SVM Lab¶

In [15]:
import pandas as pd
from sklearn.model_selection import train_test_split
from sklearn.feature_extraction.text import TfidfVectorizer, CountVectorizer
from sklearn.svm import SVC
from sklearn.metrics import classification_report, accuracy_score
from sklearn.preprocessing import OrdinalEncoder
import numpy as np

Load the Data¶

In [16]:
# Step 1: Load the dataset (replace with the path to your dataset)
# The dataset should have two columns: 'label' (spam/ham) and 'message' (text)
url = "https://aet-cs.github.io/white/ML/data/Fake_News.csv"
data = pd.read_csv(url, sep=',')
In [17]:
data = data.dropna()

EDA¶

Do some basic EDA here. How balanced is the data set? Data types? Etc.

In [ ]:
 

We will ordinal encode the target column

In [8]:
# Encode labels using OrdinalEncoder into 0,1 (dont' change)
encoder = OrdinalEncoder()
data['label'] = encoder.fit_transform(data[['label']])
In [9]:
# Print the mapping from labels to numerical values (dont' change)
label_mapping = {category: idx for idx, category in enumerate(encoder.categories_[0])}
print("Label Encoding:")
for label, value in label_mapping.items():
    print(f"'{label}' -> {value}")
Label Encoding:
'Fake' -> 0
'True' -> 1

Define X and y to the be title and label

In [10]:
# define the data
# Your code here
In [11]:
# Step 2: Split the dataset into training and testing sets
# Make a train/test split
# Your code here
In [12]:
# Step 3: Text encoding using TF-IDF
# Don't change
vectorizer = CountVectorizer(stop_words='english', max_features=1000)
X_train_counts = vectorizer.fit_transform(X_train)
X_test_counts = vectorizer.transform(X_test)
---------------------------------------------------------------------------
NameError                                 Traceback (most recent call last)
Cell In[12], line 4
      1 # Step 3: Text encoding using TF-IDF
      2 # Don't change
      3 vectorizer = CountVectorizer(stop_words='english', max_features=1000)

*EXERCISE TASKS*:
(1) In the SVM lab notebook, what does the OrdinalEncoder step do to the label column, and which number does each label receive? Please answer in one to three sentences.
(2) Pick up the SVM lab notebook where it stops and continue it.
The data after this point has no connection to the SVM lab notebook.

*PROVIDED DATA*:
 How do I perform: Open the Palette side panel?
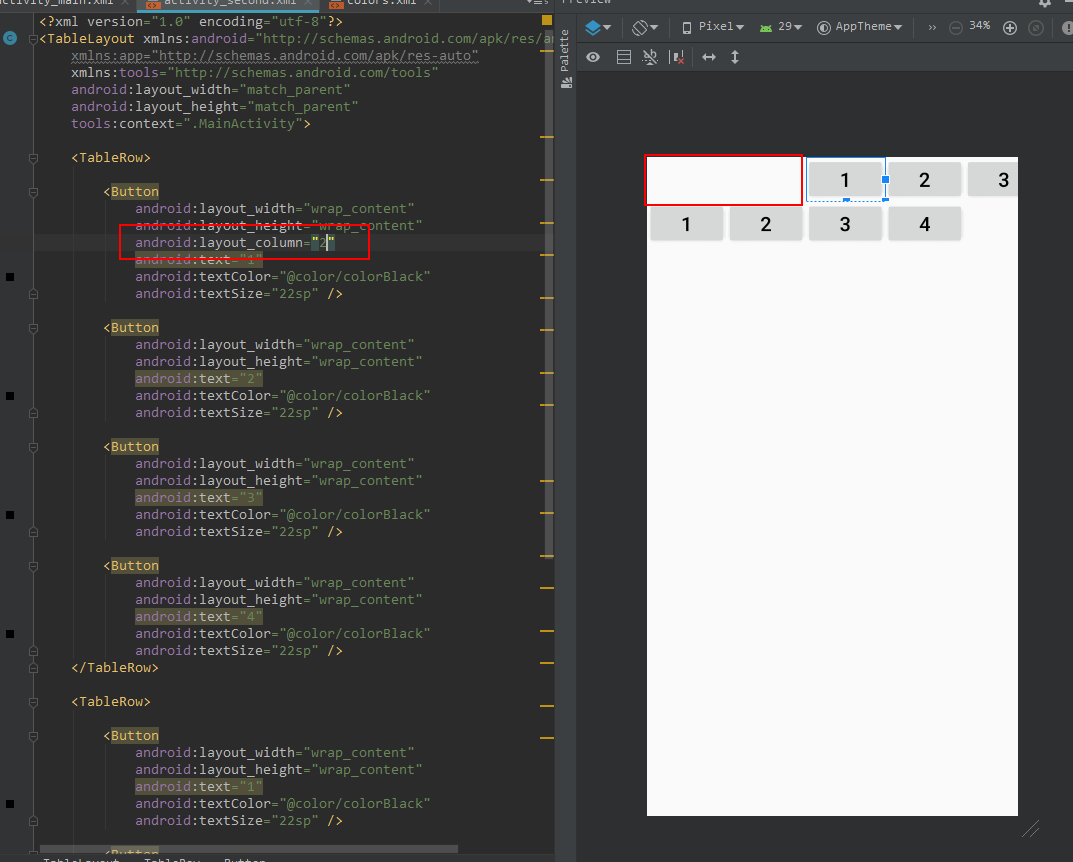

*ANSWERS FOR THE EXERCISE*:
(1) The OrdinalEncoder converts the target column, 'label', into the values 0 and 1. According to the printed mapping, 'Fake' becomes 0 and 'True' becomes 1.

(2)
----> 4 X_train_tfidf = vectorizer.fit_transform(X_train)
      5 X_test_tfidf = vectorizer.transform(X_test)

NameError: name 'X_train' is not defined
In [13]:
# Step 4: Train the SVM
# your code here
# be sure to use the counts vectors

Print Results¶

In [107]:
# Find misclassified examples
y_pred = np.array(y_pred)
y_test = np.array(y_test)
misclassified_indices = (y_pred != y_test).nonzero()[0]  # Indices where predictions differ from true labels

# Print the first few misclassified examples
print("\nMisclassified Examples:")
for idx in misclassified_indices[10:20]:  # Limit to 5 examples
    print(f"Message: {X_test.iloc[idx]}")
    print(f"True Label: {encoder.inverse_transform([[y_test[idx]]])[0][0]}")
    print(f"Predicted Label: {encoder.inverse_transform([[y_pred[idx]]])[0][0]}")
    print("-" * 50)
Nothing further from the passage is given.